Política

CPI para investigar cartel do leite

Redação DM

Publicado em 12 de março de 2016 às 21:40 | Atualizado há 10 anos

O líder do PMDB na Assembleia Legislativa, deputado José Nelto iniciou a coleta de assinaturas para criar uma comissão parlamentar de inquérito (CPI) para investigar a existência de um possível cartel na indústria do leite em Goiás.

José Nelto antecipa alguns dados e questionamentos para justificar a investigação. Segundo ele, o preço do produto industrializado é combinado entre as grandes indústrias, a exemplo do valor pago aos fazendeiros. “Hoje – destaca -, o produtor recebe entre 75 centavos e 1 real pelo litro de leite. Após passar pela usina de processamento, o produto é comercializado por até 3 reais. É por isso que o Estado de Goiás perdeu a condição de segunda maior bacia leiteira e figura hoje como quarto colocado.”

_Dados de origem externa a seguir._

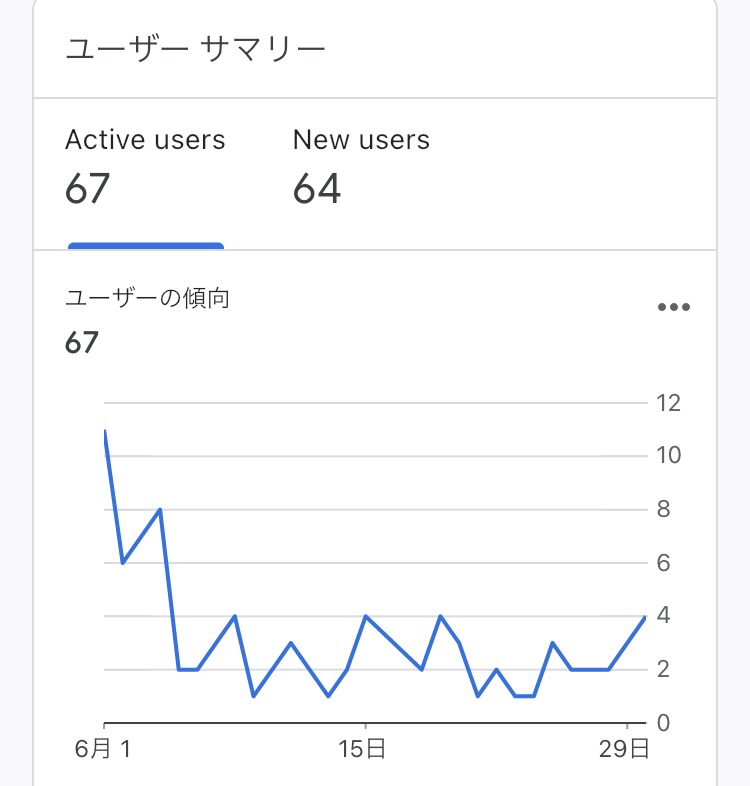The image size is (750, 786).
Task: Click the ユーザー サマリー card title
Action: 196,50
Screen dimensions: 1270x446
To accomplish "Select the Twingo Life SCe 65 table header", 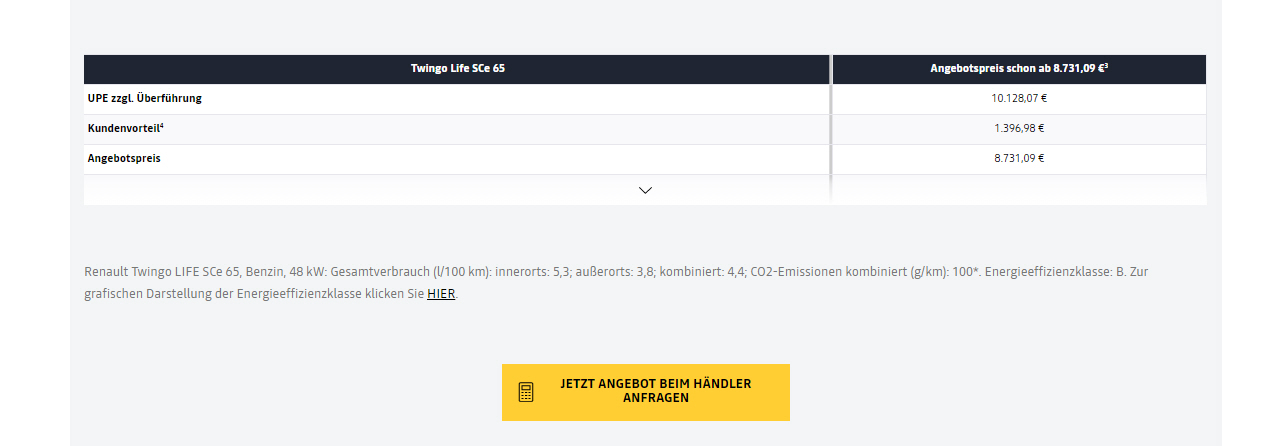I will click(x=457, y=69).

Para o deputado, a indústria do leite está sendo beneficiada também com um imposto bem abaixo do mercado, de apenas 3% de ICMS, mas não oferece nenhum benefício de contrapartida. “Muito pelo contrário, o que existe é um cartel bastante forte, igual ao cartel dos combustíveis.”

Transporte intermunicipal

O presidente da CPI do Transporte Intermunicipal, deputado Humberto Aidar (PT) deputado Humberto Aidar faz avaliação positiva dos trabalhos. A CPI vai ouvir o ex-procurador do Estado Jesus Alves Freire, que conhece a realidade do transporte intermunicipal e poderá colaborar, segundo requerimento de autoria do relator, deputado Talles Barreto (PTB).

Segundo Humberto, Talles Barreto se aprofundou no tema, foi para dentro da Agência Goiana de Regulação, Controle e Fiscalização de Serviços Públicos (AGR), Tribunal de Contas do Estado, e até das empresas, para apontar um caminho para regularização dos problemas do setor.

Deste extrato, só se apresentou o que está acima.